Heart cells with regenerative potential from pediatric patients with end stage heart failure: A translatable method to enrich and propagate

Background. Human cardiac-derived progenitor cells (hCPCs) have shown promise in treating heart failure (HF) in adults. The purpose of this study was to describe derivation of hCPCs from pediatric patients with end-stage HF. Methods. At surgery, discarded right atrial tissues (hAA) were obtained from HF patients (n = 25; hAA-CHF). Minced tissues were suspended in complete (serum-containing) DMEM. Cells were selected for their tissue migration and expression of stem cell factor receptor (hc-kit).

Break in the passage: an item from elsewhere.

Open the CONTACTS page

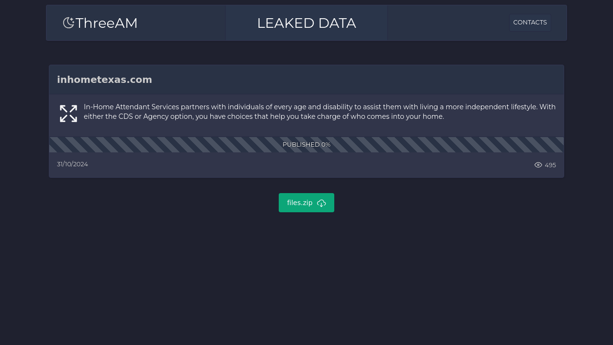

Characterization of hc-kit positive cells included immunohistochemical screening with a panel of monoclonal antibodies. Results. Cells, including phase-bright cells identified as hc-kit positive, spontaneously emigrated from hAA-CHF in suspended explant cultures (SEC) after Day 7. When cocultured with tissue, emigrated hc-kit positive cells proliferated, first as loosely attached clones and later as multicellular clusters. At Day 215 of cells were hc-kit positive. Between Days 14 and 28 hc-kit positive cells exhibited mesodermal commitment (GATA- 4 positive and NKX2.5 positive); then after Day 28 cardiac lineages (flk-1 positive, smooth muscle actin positive, troponin-I positive, and myosin light chain positive). Conclusions. C-kit positive hCPCs can be derived from atrial tissue of pediatric patients with end-stage HF. SEC is a novel culture method for derivation of migratory hc-kit positive cells that favors clinical translation by reducing the need for exogenously added factors to expand hCPCs in vitro.